Consequences of poor breach management
Failure to manage or report a cold chain breach can result in:
- administration of ineffective vaccines
- vulnerable patients being inadequately protected
- large-scale patient recalls
- complex revaccination planning
- vaccine wastage
- increased workload for clinicians and administration staff
- public health unit involvement
- loss of patient trust
- reputational damage to the practice
- medicolegal risk
- increased vaccine hesitancy
Practice documentation template
Cold chain breach identified
Cold chain breach checklist
| Section | Item | Details / response | Yes | No |
|---|---|---|---|---|
| Breach identified | Date/time identified | |||
| Identified by | ||||
| Fridge location | ||||
| Current temperature | ||||
| Minimum temperature | ||||
| Maximum temperature | ||||
| Estimated duration outside +2°C to +8°C | ||||
| Temperature below +2°C? | ☐ | ☐ | ||
| Temperature above +8°C? | ☐ | ☐ | ||
| Light exposure occurred? | ☐ | ☐ | ||
| Data logger downloaded/reviewed? | ☐ | ☐ | ||
| Immediate actions taken | Vaccines isolated | ☐ | ☐ | |
| Labelled “Do Not Use” | ☐ | ☐ | ||
| Vaccines kept between +2°C and +8°C pending advice | ☐ | ☐ | ||
| Alternative storage used | ☐ | ☐ | ||
| Vaccine coordinator / practice manager informed | ☐ | ☐ | ||
| Further administration prevented | ☐ | ☐ |
Affected vaccine stock
| Vaccine | Brand | Batch | Expiry | Number of doses | Funded/private | Action |
|---|---|---|---|---|---|---|
Advice sought
| Section | Item | Details / response | Yes | No |
|---|---|---|---|---|
| Advice sought | Reported to | |||
| Date/time reported | ||||
| Advice received from | ||||
| Advice summary | ||||
| Outcome | Vaccines cleared for use | ☐ | ☐ | |
| Revised expiry date | ||||
| Vaccines discarded | ☐ | ☐ | ||
| Replacement stock requested | ☐ | ☐ | ||
| Patients affected | ☐ | ☐ | ||
| Patient recall required | ☐ | ☐ | ||
| Revaccination required | ☐ | ☐ | ||
| Corrective actions | Staff education completed | ☐ | ☐ | |
| Fridge checked / serviced | ☐ | ☐ | ||
| Data logger process reviewed | ☐ | ☐ | ||
| Twice-daily temperature recording reinforced | ☐ | ☐ | ||
| Vaccine coordinator responsibilities clarified | ☐ | ☐ | ||
| Cold chain policy reviewed | ☐ | ☐ | ||
| Audit scheduled | ☐ | ☐ |
Key takeaways
Good cold chain systems prevent vaccine wastage, patient recalls, and loss of public trust.

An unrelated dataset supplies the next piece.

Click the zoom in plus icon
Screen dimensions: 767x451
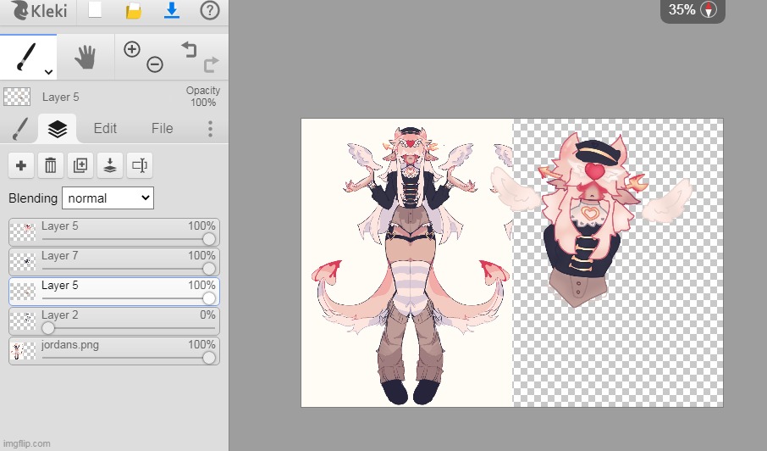[x=132, y=49]
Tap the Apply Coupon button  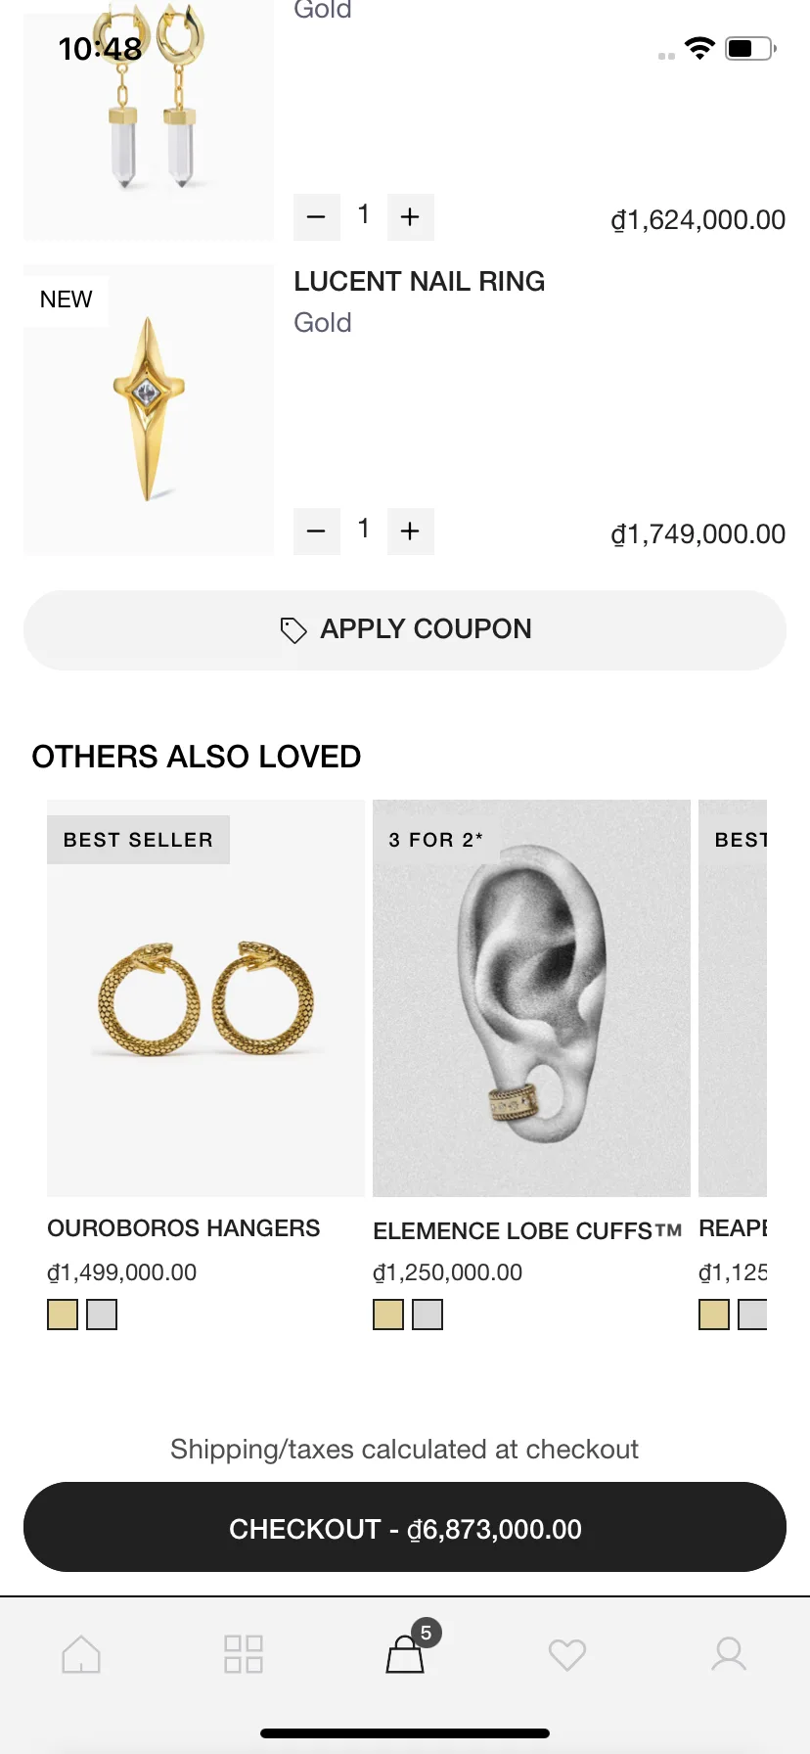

Keep vaccines between +2°C and +8°C.
Any exposure below +2°C is always a breach.
+8°C to +12°C for ≤15 minutes may be a minor deviation, not a breach.
Record fridge temperatures twice daily.
Use a purpose-built vaccine fridge and a data logger.
Do not use vaccines after an out-of-range reading until assessed.
Report breaches promptly.
Do not discard vaccines until official advice is received.